Your goal: Across the material below, count the lines that include the word "header" and give only that count.

Material for this task:
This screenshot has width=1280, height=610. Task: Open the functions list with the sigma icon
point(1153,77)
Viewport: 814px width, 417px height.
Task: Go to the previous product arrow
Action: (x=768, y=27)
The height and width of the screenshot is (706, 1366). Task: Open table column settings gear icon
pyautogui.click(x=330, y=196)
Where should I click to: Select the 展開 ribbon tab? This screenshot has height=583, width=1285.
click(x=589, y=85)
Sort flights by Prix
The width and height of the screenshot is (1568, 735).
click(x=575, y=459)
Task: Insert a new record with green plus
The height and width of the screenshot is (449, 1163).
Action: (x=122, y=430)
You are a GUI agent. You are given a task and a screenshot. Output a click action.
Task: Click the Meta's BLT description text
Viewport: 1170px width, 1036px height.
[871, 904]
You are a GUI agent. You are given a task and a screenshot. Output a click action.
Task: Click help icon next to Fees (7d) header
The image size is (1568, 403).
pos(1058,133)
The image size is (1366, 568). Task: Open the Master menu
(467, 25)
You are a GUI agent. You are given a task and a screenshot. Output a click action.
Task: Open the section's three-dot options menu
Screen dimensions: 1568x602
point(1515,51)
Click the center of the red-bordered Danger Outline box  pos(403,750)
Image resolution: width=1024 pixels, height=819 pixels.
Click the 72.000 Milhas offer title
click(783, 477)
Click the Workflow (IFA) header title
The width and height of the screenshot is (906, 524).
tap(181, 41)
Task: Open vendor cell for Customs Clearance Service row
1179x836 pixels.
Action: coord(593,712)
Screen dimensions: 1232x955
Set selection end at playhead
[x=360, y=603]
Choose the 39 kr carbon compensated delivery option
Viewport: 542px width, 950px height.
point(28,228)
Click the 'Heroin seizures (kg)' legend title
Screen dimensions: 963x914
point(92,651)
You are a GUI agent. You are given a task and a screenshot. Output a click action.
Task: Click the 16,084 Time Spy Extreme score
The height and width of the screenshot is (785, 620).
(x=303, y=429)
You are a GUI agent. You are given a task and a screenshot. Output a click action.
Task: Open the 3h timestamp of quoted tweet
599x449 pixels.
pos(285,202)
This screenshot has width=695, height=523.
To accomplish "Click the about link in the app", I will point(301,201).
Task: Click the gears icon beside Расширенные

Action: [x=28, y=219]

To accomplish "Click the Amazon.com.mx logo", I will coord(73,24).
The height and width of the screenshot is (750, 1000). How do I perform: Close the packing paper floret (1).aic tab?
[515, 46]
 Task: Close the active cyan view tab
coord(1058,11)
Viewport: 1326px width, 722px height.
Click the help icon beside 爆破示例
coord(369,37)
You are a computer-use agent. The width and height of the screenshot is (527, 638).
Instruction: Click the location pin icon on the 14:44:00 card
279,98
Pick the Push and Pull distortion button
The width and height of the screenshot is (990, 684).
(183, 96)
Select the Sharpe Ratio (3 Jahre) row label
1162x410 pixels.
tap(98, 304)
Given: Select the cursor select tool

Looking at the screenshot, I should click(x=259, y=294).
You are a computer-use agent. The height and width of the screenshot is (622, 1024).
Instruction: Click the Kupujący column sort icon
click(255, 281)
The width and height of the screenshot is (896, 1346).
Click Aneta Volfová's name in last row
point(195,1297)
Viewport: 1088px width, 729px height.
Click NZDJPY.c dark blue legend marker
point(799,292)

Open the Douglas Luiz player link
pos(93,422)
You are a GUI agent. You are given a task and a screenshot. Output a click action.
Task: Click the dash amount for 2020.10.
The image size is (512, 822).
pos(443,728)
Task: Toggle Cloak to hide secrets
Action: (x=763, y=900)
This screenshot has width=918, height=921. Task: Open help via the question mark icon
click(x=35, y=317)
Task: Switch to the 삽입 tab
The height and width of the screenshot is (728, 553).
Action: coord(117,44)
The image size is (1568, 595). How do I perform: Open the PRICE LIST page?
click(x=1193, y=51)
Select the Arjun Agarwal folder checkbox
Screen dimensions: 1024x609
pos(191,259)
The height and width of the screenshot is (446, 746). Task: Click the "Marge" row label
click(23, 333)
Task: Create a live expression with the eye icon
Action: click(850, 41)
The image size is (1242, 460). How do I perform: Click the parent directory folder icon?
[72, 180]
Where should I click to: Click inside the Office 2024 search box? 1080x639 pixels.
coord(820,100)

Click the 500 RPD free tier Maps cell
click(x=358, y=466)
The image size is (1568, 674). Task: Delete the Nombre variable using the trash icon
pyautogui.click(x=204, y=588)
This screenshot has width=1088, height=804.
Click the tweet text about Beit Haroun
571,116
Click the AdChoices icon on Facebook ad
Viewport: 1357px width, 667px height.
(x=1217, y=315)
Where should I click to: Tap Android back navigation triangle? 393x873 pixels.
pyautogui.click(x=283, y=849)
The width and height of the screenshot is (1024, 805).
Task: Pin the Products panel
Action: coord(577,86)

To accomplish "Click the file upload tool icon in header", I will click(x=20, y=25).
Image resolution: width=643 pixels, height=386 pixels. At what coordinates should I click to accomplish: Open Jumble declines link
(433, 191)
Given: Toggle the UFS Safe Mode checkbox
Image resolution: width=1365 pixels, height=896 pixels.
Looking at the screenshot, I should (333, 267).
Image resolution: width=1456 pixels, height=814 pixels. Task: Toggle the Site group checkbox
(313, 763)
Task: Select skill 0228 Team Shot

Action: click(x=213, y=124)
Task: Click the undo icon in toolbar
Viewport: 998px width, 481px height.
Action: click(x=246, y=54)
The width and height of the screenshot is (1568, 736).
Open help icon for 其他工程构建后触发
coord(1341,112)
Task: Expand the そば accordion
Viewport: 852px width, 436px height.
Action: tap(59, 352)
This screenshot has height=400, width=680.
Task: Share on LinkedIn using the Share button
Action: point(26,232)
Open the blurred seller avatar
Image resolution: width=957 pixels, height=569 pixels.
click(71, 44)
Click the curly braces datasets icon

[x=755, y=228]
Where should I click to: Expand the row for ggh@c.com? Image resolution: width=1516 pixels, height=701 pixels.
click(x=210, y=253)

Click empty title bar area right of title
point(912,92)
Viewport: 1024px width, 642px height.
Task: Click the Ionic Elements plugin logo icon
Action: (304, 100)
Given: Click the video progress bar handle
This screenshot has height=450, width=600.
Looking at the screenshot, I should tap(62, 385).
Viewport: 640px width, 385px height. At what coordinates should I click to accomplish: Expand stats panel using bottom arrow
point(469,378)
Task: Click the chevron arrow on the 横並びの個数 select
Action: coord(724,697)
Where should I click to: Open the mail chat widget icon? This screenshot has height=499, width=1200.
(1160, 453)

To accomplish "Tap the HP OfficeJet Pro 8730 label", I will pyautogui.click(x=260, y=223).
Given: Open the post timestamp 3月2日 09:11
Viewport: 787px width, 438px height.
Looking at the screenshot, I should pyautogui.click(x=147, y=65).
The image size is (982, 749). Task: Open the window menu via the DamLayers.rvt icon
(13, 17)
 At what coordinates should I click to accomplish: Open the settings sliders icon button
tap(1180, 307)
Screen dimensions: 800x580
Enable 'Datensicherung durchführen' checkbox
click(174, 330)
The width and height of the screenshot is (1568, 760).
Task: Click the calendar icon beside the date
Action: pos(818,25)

Written response: 3